▸ **TO DO**
Each line below is to be repeated exactly; any picture is to be left out.

▸ **DATA PROVIDED**
==========

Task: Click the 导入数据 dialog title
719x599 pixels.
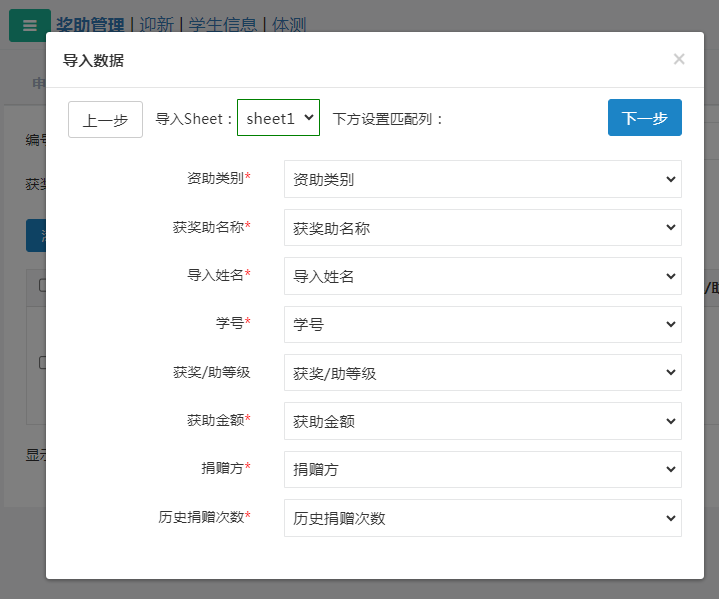Action: pos(93,60)
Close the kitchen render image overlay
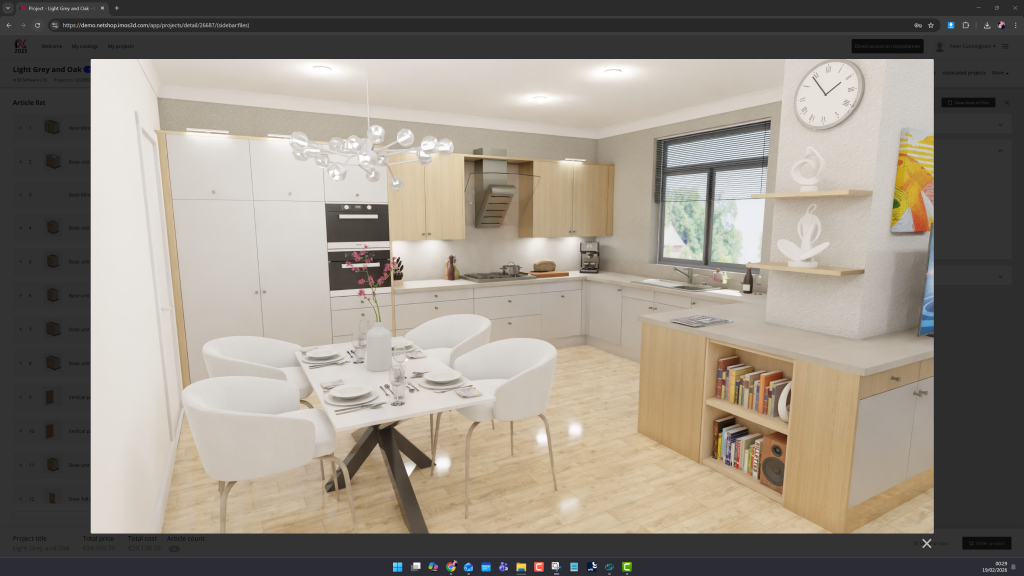Screen dimensions: 1024x576 (x=926, y=543)
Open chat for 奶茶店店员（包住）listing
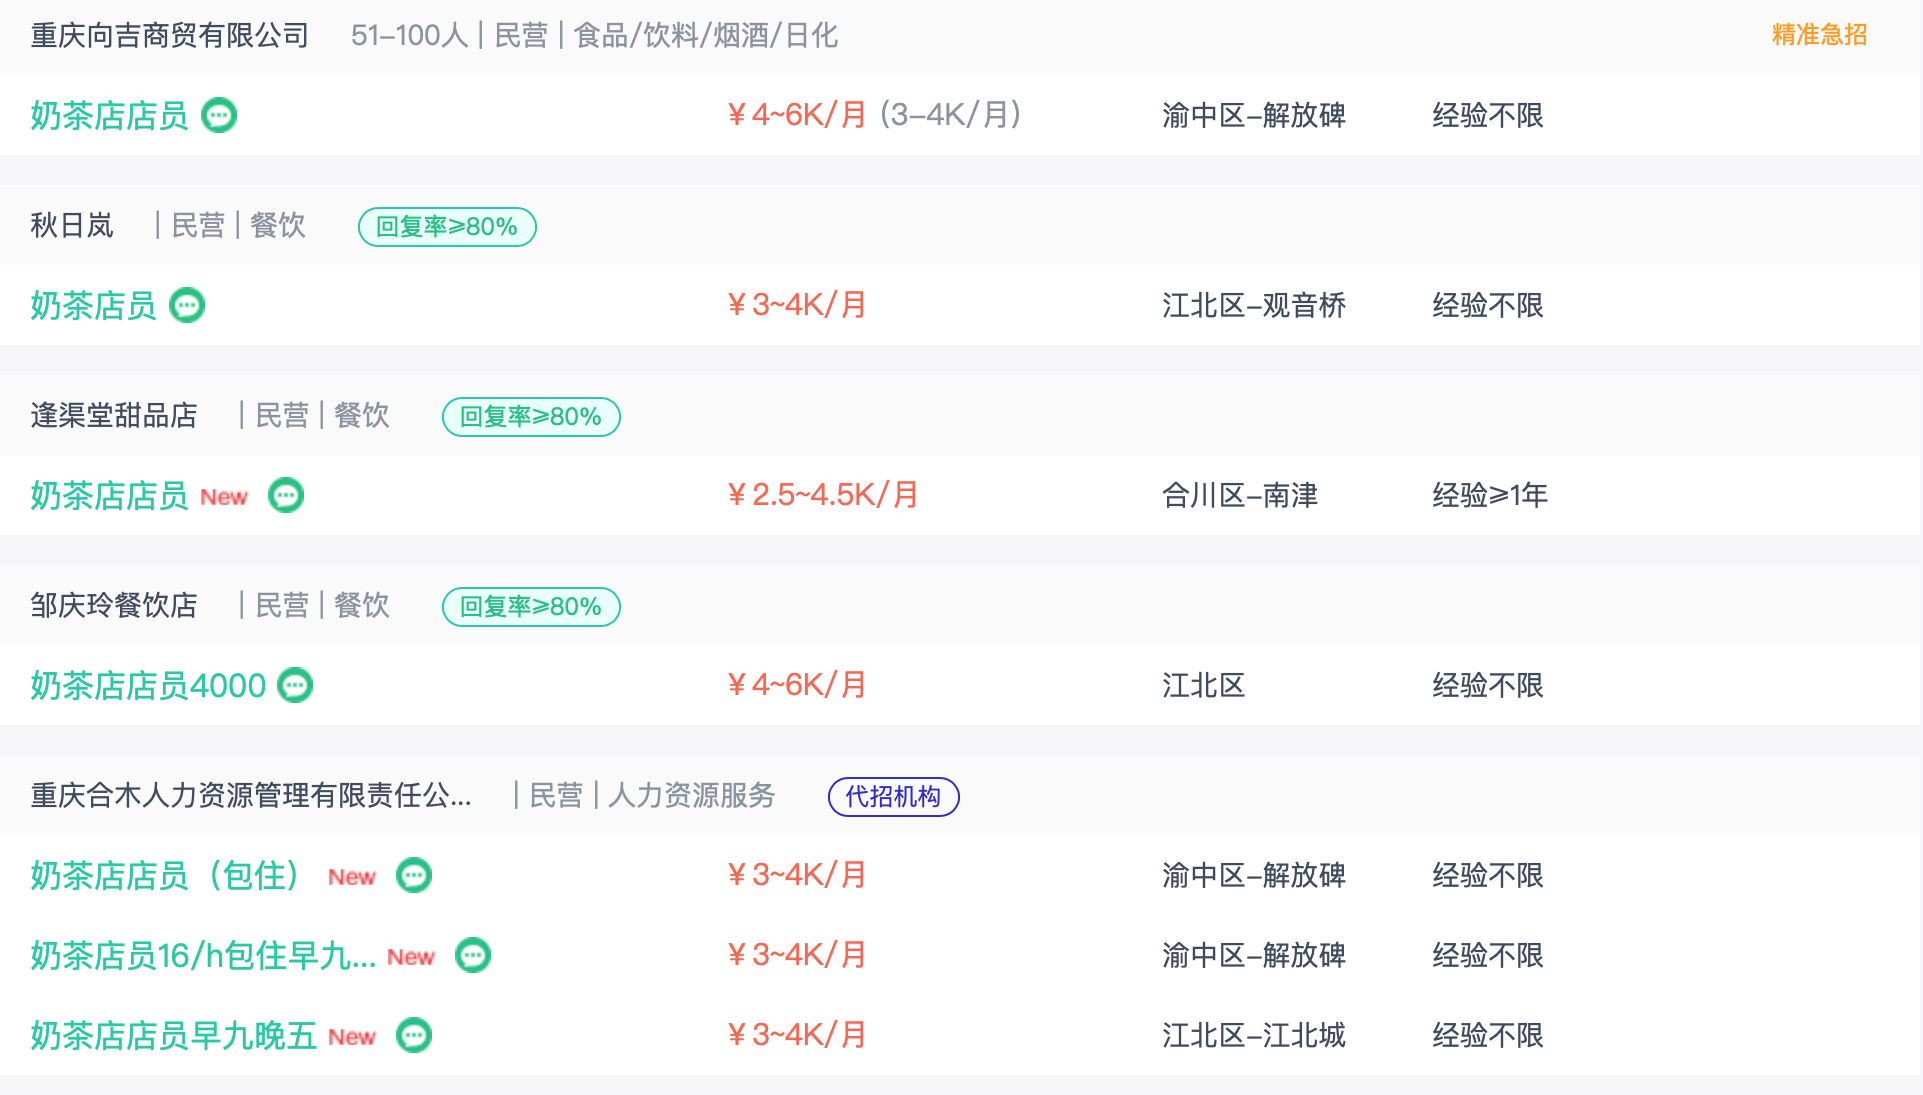This screenshot has width=1923, height=1095. pos(414,875)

==========

▸ **SOLUTION BELOW**
Task: Click the 导入数据 dialog title
719x599 pixels.
Action: pos(93,60)
Close the kitchen render image overlay
Screen dimensions: 1024x576 (x=926, y=543)
Open chat for 奶茶店店员（包住）listing
This screenshot has width=1923, height=1095. pos(414,875)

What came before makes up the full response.